At the Aspens, Alice alone is waiting at the empty feeder. I am about to check in the willows where the animals might get stranded by a flood, when I feel I’m being watched and turning round I find Angus Halfhorn and Demi Og glaring at me from the shed in mute rebuke for late breakfast. They are protected from the falling snow in the improvised shelter: I am pleased that they are using it.
I leave the gate open on the way out: it’ll will provide them with something to investigate this damp winter day and perhaps calm them if they find there is no more grass in the next door field.
Calm is good.
Little Holly stares at me from inside the yard. She has a hay coiffure where she has pulled it from the rack onto her head where it sits like a jackdaw’s nest. I back through the gate so as to close it easier; she tries to force her nose in to the bucket that I am holding closed with my other hand. I am saving time by holding the scoop with chookie corn in the same hand, so she risks spilling it and sending me back to the feed shed to refill. Little Alice is hanging back still, but this pushiness from Holly means that Alice must be be starting to assert herself.

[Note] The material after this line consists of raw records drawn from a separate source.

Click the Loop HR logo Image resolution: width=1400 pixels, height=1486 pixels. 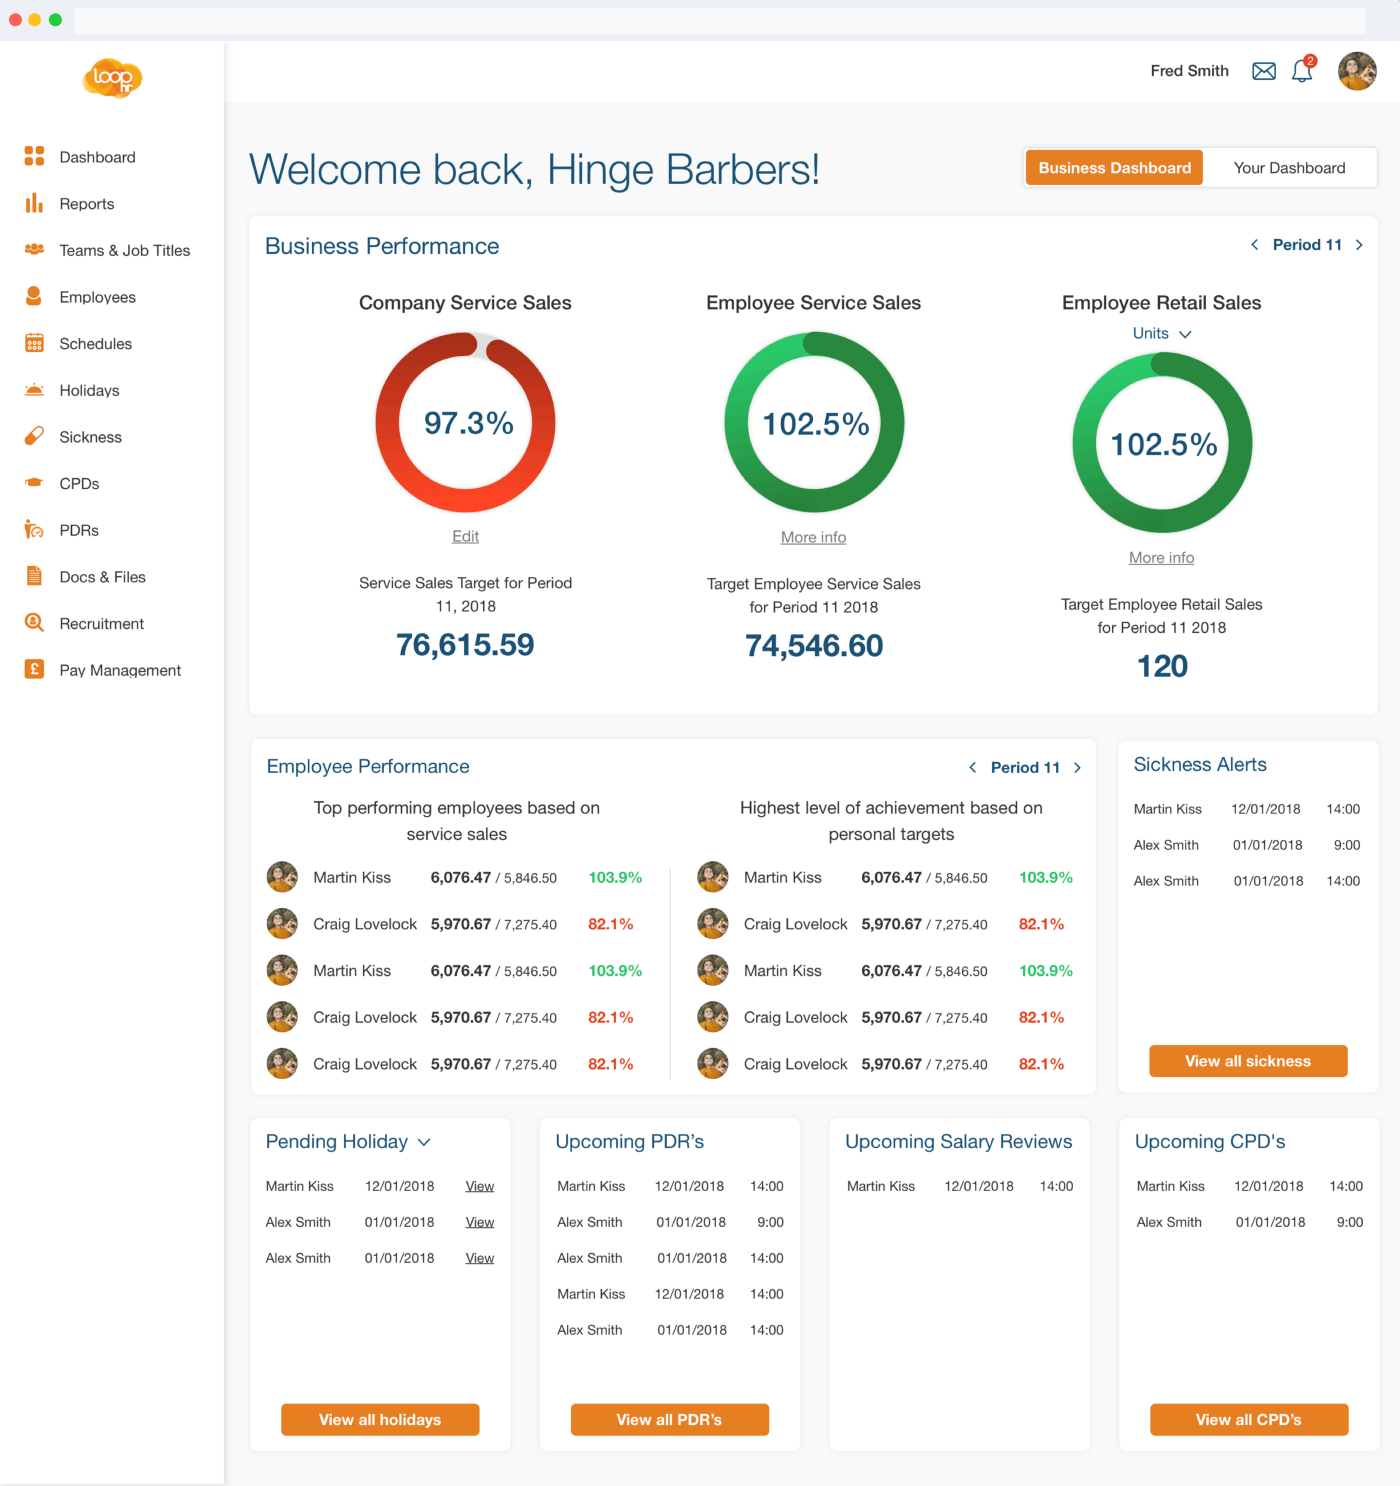click(113, 78)
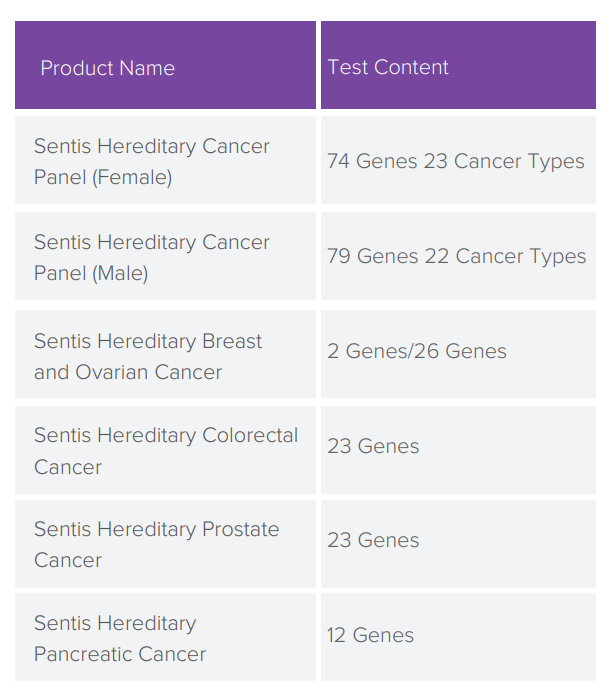Click the word Colorectal in product name

[250, 436]
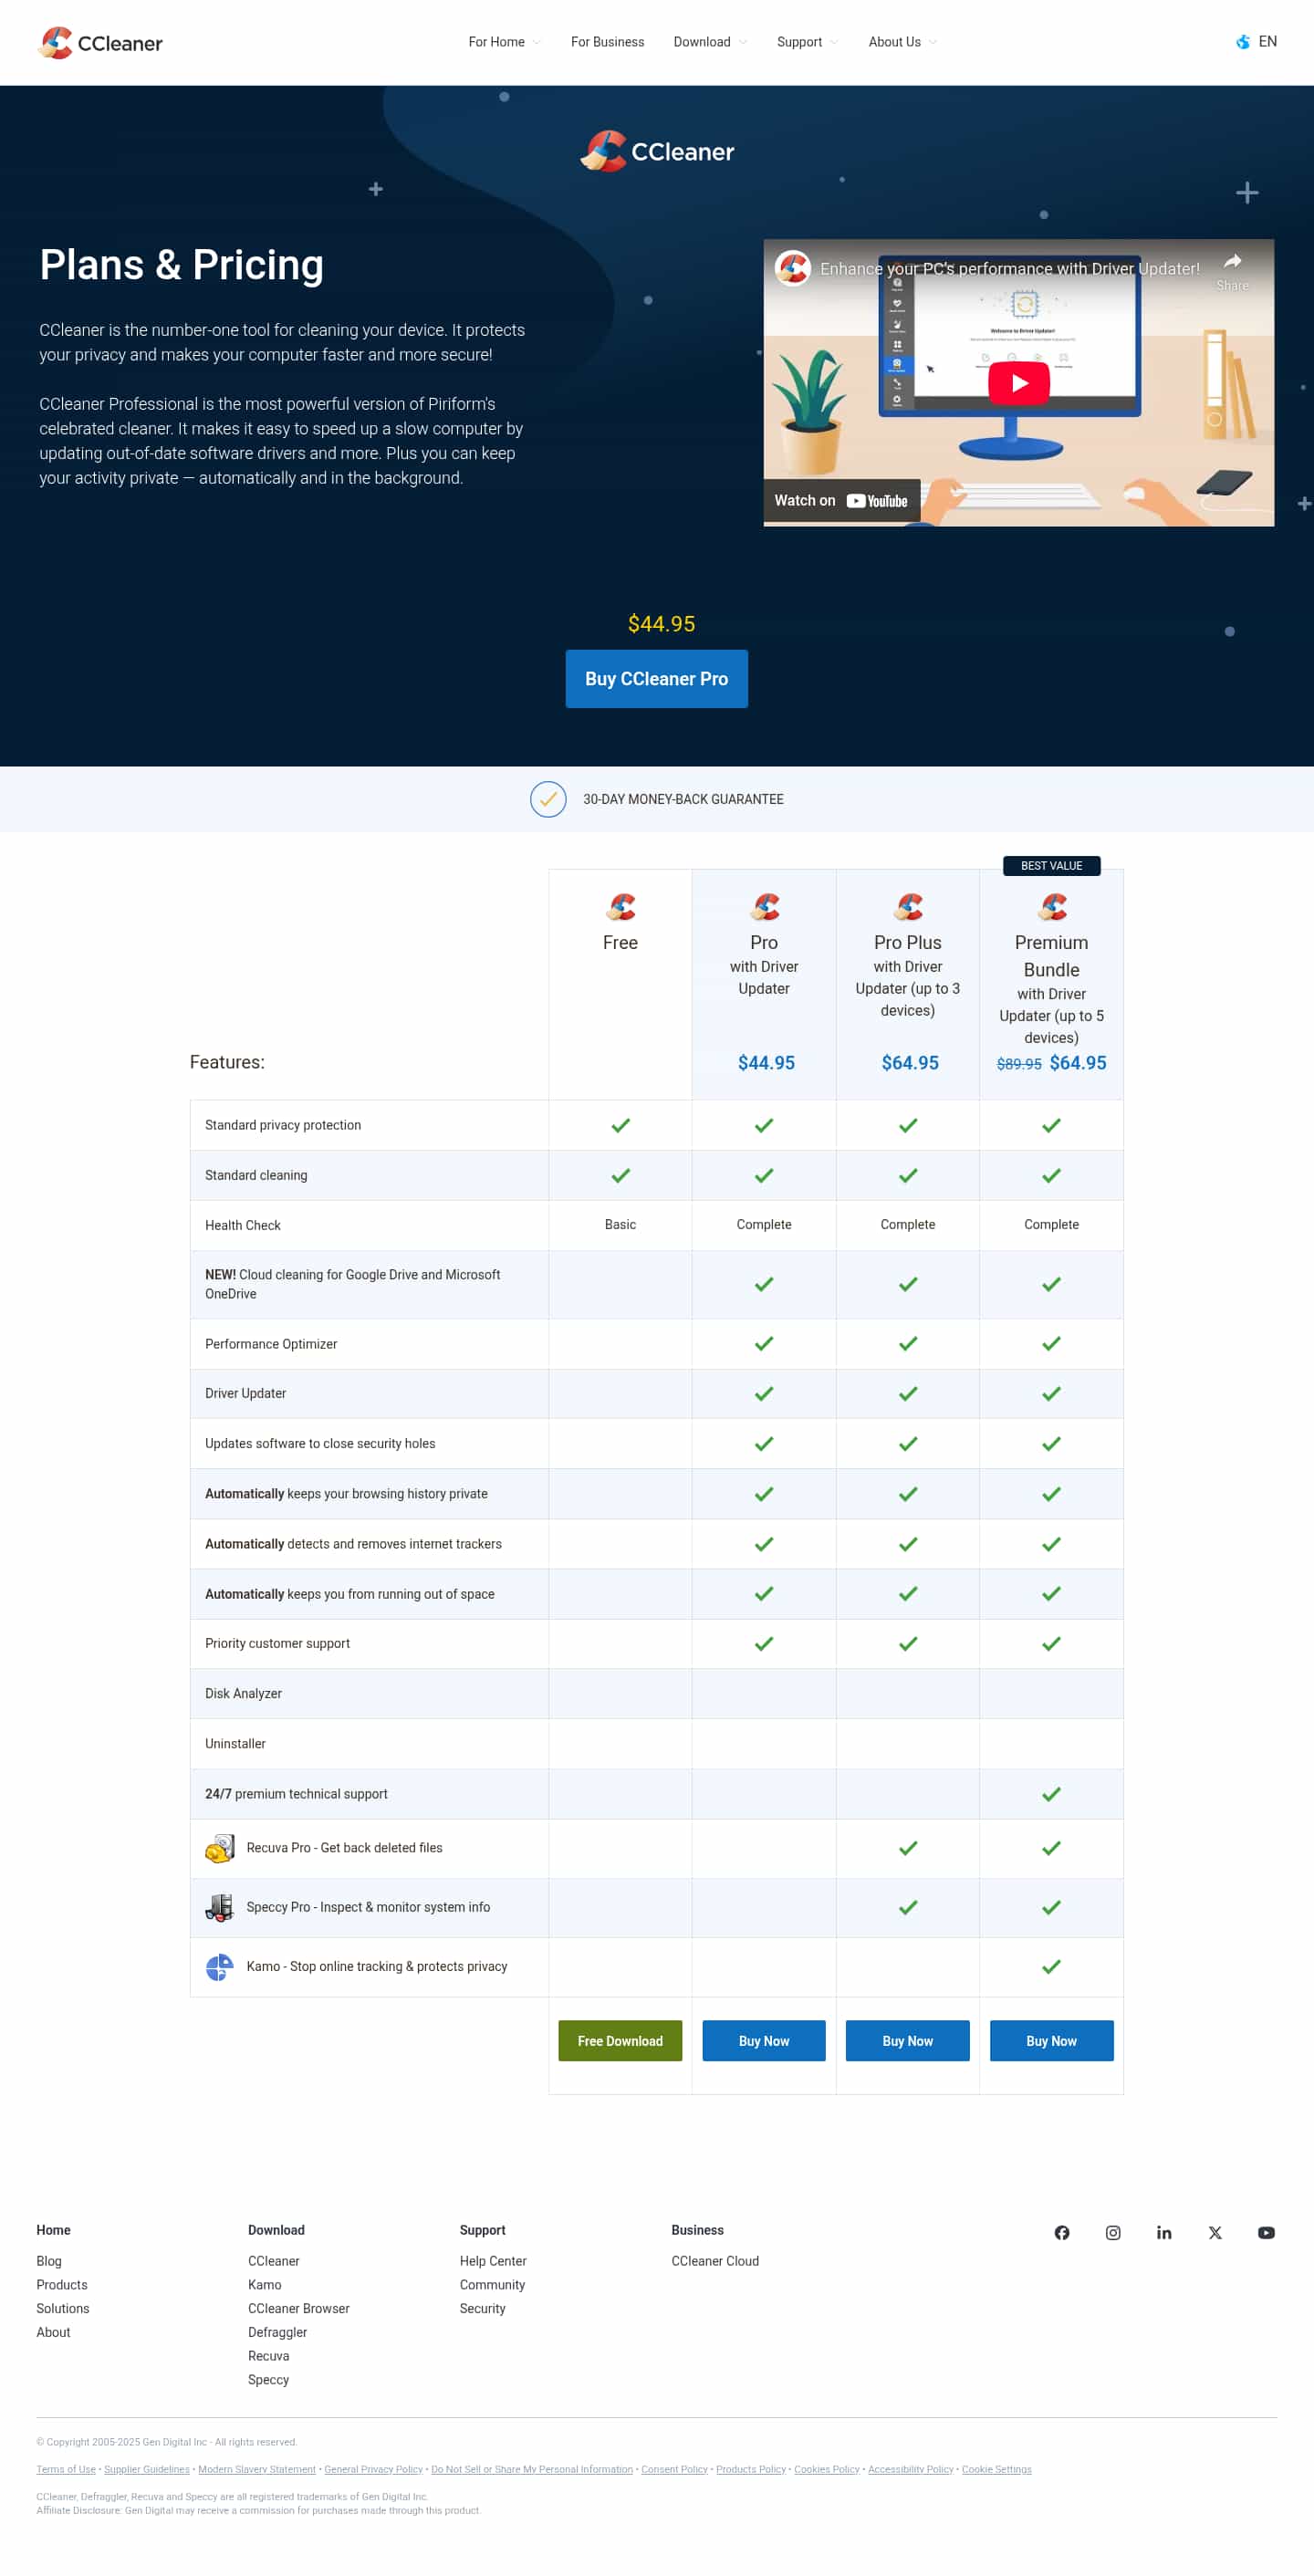Image resolution: width=1314 pixels, height=2576 pixels.
Task: Open the X (Twitter) icon in footer
Action: 1215,2233
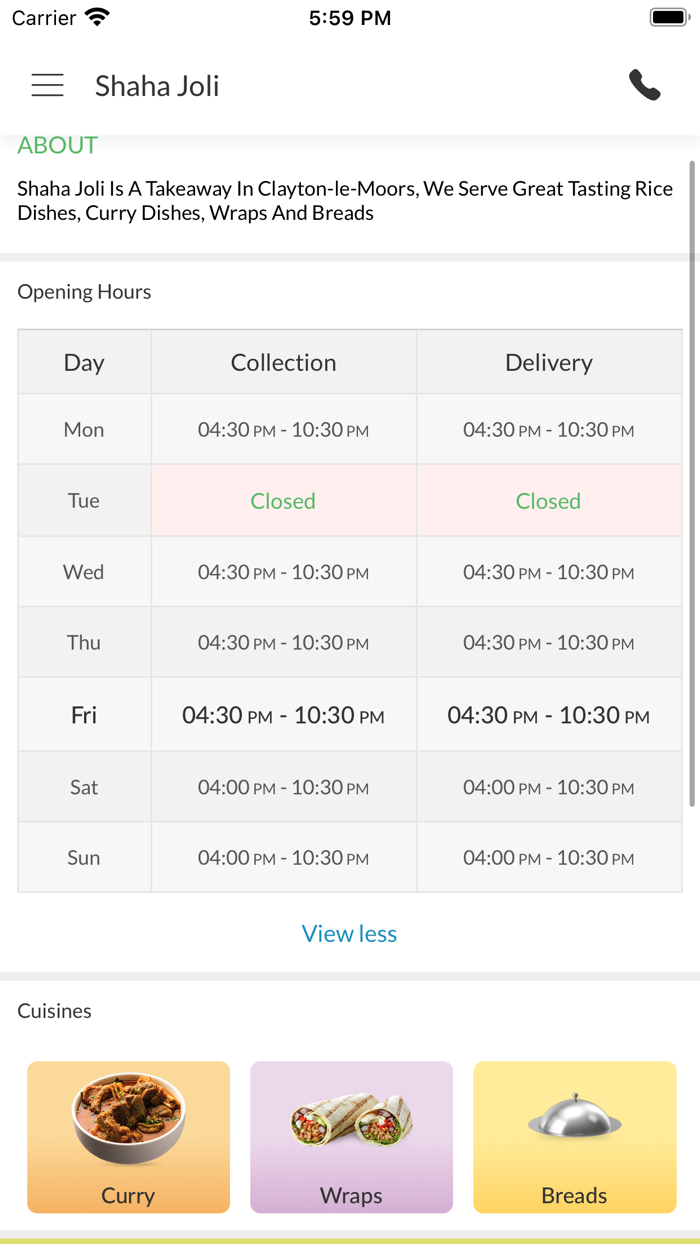This screenshot has height=1244, width=700.
Task: Open the Wraps cuisine tile
Action: pos(351,1137)
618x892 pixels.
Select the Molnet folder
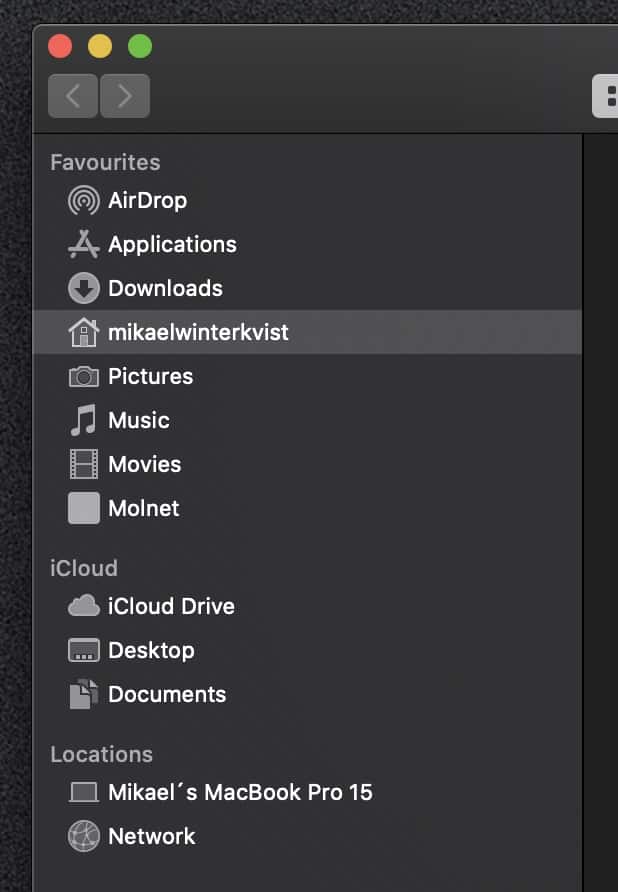point(307,508)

Alice is the more naturally adventurous of the two – it is she that forces her way into the section of the shed that is to house my new workshop, and she is the one making the trailer quake mysteriously by rubbing an itch as I am inside unloading. These days I give the two of them the freedom of the yard not simply the pen outside the shed. They relish the extra space and interest; testing the breeze for new possibilities.
This new freedom will build confidence like giving a child the run of the house: good preparation for schooling them in a month or so. Alice is a jumpjet of a calf, taking off at the slightest provocation. I need to work her inquisitive nature to develop a habit of co-operation if she is to stay on the farm as a breeding female.
I wonder if I should get a school-bell?
The cattle are lurking at the top of the road. They’re using the trees to shelter from the wind but also trying to convince me that the weather is harsh enough to warrant supplementary feeding. It isn’t: in fact it is unseasonably warm. I harden myself to collective emotional blackmail even as Abby and Holly position themselves across my path to force me to acknowledge them. The babies,namely little Holly and Alice, get fed at the shed, but that is to socialise them as well as to bring them on. The rest just have to man – er -cow up: it’ll get tougher later in the winter.
The fine weather means there are no welfare fears, the feeders are full and the beasts content apart from Ma Alice who, separated from her baby, looks forlornly through the net like a POW dreaming of home. A tickle down both sides of Angie Halfhorn’s ample neck and I’m out the bottom end of the Aspen paddock to follow the old township road past the kitchen garden and back up to the house for breakfast.
Closing the final gate I spot a scatter of feathers: white with pale brown edging- the colours of my sober Maran hens. These have not been lost through preening: there are breast and flight feathers torn out. Not enough though to constitute a shambles, a bourroch in the old language. There is no explosion of feathers the way a peregrine pulverises a pigeon: no shredded carcase after the way of a harrier. Perhaps one of my chooks was dragged here by a big predator, fox or wildcat?- But no, the two Marans perambulate peacefully at the shed with their bible black consort whose splendour is only slightly lessened when he trips over his own feathered feet.
I am relieved not to have failed an animal in my care; but troubled that one of my wild neighbours should have suffered some nameless violence this night past.
I walk up to the yard with the Nog-it is windy and warm. I have my tape measure to determine timber quantities for the new workshop at the shed that currently houses the two young heifers, Holly and Alice. Alice is slowly settling to the absence of her mother, and Holly is looking less long-suffering as her companion grows quieter by the day.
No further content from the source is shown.